■ What to produce: In the data below, find each line carrying the string "agent" and copy it out.

(Collected data entries)

┄┄┄┄┄┄┄┄┄┄

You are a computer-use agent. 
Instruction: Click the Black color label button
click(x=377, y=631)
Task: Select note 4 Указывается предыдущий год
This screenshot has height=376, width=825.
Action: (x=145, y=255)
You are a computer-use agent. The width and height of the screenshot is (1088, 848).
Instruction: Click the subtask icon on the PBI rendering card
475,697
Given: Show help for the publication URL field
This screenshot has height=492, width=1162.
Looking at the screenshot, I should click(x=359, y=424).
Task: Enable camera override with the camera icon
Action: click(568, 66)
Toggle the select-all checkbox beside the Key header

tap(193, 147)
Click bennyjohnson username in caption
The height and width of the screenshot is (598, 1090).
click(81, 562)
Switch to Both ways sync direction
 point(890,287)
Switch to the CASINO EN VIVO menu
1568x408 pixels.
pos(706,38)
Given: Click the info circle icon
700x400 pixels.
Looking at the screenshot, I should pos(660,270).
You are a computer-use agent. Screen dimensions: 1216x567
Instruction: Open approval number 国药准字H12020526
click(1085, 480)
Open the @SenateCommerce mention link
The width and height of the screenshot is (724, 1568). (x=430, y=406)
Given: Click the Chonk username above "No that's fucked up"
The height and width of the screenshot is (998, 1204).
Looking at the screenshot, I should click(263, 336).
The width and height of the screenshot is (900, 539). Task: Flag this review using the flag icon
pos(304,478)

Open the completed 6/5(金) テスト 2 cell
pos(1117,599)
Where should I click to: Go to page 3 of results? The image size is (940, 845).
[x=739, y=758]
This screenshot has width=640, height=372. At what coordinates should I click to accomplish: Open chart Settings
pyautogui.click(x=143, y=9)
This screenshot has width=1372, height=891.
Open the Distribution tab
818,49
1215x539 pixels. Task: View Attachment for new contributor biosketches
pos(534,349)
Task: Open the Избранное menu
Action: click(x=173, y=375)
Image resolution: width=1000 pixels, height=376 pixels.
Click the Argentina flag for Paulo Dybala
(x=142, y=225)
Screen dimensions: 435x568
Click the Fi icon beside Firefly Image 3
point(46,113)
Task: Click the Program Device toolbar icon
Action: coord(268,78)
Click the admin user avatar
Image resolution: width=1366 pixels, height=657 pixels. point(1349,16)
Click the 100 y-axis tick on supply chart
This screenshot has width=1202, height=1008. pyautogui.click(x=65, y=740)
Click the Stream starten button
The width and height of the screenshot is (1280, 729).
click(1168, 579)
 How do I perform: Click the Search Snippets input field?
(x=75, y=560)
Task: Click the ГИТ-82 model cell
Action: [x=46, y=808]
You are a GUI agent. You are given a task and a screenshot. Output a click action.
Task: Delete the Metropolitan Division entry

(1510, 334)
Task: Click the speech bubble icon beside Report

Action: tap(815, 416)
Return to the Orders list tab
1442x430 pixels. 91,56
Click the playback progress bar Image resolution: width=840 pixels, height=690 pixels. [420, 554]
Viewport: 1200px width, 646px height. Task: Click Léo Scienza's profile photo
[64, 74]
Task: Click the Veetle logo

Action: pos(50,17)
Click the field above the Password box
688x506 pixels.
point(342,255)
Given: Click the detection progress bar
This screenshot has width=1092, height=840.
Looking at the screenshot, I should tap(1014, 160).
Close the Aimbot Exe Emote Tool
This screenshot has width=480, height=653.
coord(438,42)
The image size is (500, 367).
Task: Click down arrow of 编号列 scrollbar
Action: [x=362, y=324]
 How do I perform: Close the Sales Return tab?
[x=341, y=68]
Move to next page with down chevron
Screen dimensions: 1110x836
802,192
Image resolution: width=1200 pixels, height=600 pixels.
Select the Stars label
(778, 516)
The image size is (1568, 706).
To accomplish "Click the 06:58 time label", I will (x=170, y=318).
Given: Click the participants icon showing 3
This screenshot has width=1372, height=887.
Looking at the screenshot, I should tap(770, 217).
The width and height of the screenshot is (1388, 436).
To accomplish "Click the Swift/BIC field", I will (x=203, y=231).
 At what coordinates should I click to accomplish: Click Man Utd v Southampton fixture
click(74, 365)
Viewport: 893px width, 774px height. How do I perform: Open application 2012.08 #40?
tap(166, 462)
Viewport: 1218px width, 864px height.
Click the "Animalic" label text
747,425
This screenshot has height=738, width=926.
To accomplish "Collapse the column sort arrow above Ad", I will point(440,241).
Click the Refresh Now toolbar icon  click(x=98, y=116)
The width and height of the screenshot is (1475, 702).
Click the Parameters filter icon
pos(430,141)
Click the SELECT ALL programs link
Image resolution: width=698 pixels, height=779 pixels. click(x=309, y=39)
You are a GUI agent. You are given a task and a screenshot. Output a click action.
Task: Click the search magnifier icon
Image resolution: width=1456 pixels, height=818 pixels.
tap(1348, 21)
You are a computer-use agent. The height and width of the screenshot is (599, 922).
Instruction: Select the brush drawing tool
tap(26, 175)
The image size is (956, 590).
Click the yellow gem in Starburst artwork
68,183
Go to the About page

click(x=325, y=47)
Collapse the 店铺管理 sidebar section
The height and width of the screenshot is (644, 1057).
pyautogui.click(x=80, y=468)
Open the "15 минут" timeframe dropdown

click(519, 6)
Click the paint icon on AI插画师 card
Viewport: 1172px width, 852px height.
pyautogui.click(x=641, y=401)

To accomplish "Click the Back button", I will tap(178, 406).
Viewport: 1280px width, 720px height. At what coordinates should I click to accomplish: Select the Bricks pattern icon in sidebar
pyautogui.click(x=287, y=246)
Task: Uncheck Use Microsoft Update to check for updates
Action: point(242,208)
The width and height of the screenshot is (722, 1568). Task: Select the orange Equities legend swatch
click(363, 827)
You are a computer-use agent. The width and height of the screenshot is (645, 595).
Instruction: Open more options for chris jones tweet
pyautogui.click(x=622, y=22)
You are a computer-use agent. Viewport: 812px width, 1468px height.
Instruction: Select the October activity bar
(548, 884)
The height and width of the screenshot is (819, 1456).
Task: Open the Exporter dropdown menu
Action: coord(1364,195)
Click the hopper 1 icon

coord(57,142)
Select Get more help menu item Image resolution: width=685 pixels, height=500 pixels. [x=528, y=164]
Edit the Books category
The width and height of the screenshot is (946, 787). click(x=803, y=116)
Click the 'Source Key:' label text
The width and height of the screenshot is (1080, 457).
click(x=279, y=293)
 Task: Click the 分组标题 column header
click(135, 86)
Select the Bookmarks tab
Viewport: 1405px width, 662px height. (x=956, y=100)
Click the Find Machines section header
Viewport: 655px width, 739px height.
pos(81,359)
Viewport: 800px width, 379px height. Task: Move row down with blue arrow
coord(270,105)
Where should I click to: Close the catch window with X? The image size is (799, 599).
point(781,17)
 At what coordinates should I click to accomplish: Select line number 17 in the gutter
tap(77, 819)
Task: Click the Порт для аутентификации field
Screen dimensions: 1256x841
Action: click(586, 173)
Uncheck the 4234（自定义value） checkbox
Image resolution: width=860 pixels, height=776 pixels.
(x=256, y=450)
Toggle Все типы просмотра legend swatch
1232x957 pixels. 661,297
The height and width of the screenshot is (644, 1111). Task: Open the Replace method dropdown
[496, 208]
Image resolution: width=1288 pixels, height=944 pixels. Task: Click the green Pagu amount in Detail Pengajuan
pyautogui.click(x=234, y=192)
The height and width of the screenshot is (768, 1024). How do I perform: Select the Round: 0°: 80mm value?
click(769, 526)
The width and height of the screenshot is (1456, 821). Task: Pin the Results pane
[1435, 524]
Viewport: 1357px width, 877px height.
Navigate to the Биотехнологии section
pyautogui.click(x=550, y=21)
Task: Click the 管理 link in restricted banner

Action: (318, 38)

┄┄┄┄┄┄┄┄┄┄

■ Answer section:
You are a computer-use agent. 
You are a computer-use agent. The width and height of the screenshot is (1088, 848).
You are a computer-use agent. Screen dimensions: 1216x567
You are a GUI agent. You are given a task and a screenshot. Output a click action.
You are a GUI agent. You are given a task and a screenshot. Output a click action.
You are a computer-use agent. The height and width of the screenshot is (599, 922).
You are a computer-use agent. The width and height of the screenshot is (645, 595).
You are a computer-use agent. Viewport: 812px width, 1468px height.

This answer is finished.